### Texto de partida
Não é mais um livro como tantos outros, como o título indica é um repositório de memórias (que nos remetem para recordações) e de histórias (que o autor nos conta sobre a instituição a partir de várias fontes). E evoca, também, o Dr. Francisco Paula Borba, figura marcante da cidade, que foi o inspirador do Balneário e lhe emprestou o nome como patrono.
Trata-se de uma obra estética de elevada qualidade, revelando o bom gosto de quem o imaginou, concebeu, patrocinou e realizou, que nos proporciona uma agradável viagem ao passado, em especial através das belas imagens da época, que nos remetem para os inícios do século XX.
A partir de vários documentos, que reproduz, o autor conta-nos partes da história do Balneário: sobre a génese (motivada pela situação sanitária de vastas camadas da população da cidade e pela sensibilidade humanitária do Dr. Paula Borba, a que um conjunto de pessoas da comunidade deu pronta resposta com vista à sua construção); sobre a obra (mostra-nos as receitas da subscrição pública e as despesas da construção; o projecto de arquitectura; o horário-preçário); sobre o uso que a comunidade lhe deu (impressionam os números de frequência do Balneário, o que nos revela muito sobre Setúbal e o País de 1926 a 1952). Um vasto conjunto de fotografias completa a narrativa: o exterior do edifício; as instalações interiores; muitos artefactos desconhecidos que nos parecem hoje estranhos. O livro termina com uma brochura fac-similada de 1918, onde se presta contas publicamente do estado do empreendimento (o Haver e o Deve das receitas), e que tem uma memória descritiva do que se queria edificar (iniciado em 1919).

### Requisitos do exercício
• a. Cite o trecho do texto sobre o Balneário que vai de "Não é mais um" até "nome como patrono.", inclusive, sem qualquer alteração.
• b. De acordo com o texto sobre o Balneário, o que motivou a génese do Balneário? Responda em uma a três frases.
• c. Prossiga o texto sobre o Balneário a partir da última frase apresentada.
Os dados não têm qualquer relação com o texto sobre o Balneário.

### Segmento de dados
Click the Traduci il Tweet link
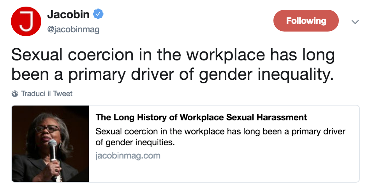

### Respostas às tarefas
• a.
Não é mais um livro como tantos outros, como o título indica é um repositório de memórias (que nos remetem para recordações) e de histórias (que o autor nos conta sobre a instituição a partir de várias fontes). E evoca, também, o Dr. Francisco Paula Borba, figura marcante da cidade, que foi o inspirador do Balneário e lhe emprestou o nome como patrono.

• b. A génese do Balneário foi motivada pela situação sanitária de vastas camadas da população da cidade e pela sensibilidade humanitária do Dr. Paula Borba. Um conjunto de pessoas da comunidade respondeu prontamente a essa motivação, com vista à construção do edifício.

• c.
Aparentemente, é um pequeno livro sobre uma problemática local ─ a Higiene Pública ─ mas é muito mais do que isso. É uma preciosa fonte de conhecimento sobre as mentalidades, a sociabilidade da época, a solidariedade, o estado de desenvolvimento económico e social do País, o papel dos poderes públicos e das comunidades locais na promoção da saúde. Mas também sobre a inserção das preocupações locais nas preocupações gerais.
Até o início do século XIX, a superlotação dos domicílios urbanos e a pobreza afetavam grande parte da população das cidades e provocavam epidemias que a deficiente alimentação agravava. Os médicos começaram, então, a denunciar as condições de vida como causa principal das enfermidades. O médico alemão Johann Peter Frank, fundador do sanitarismo moderno, publicou A miséria do povo, mãe de enfermidades, que provocou a adesão de outros médicos: introduziu-se, assim, o Higienismo na Medicina, para erradicar as doenças contagiosas.
Na segunda metade do século XIX, as pesquisas de Koch e Pasteur confirmaram os micro-organismos como causa das doenças, fornecendo, assim, uma base científica ao Higienismo: a Higiene passou a ser uma questão social.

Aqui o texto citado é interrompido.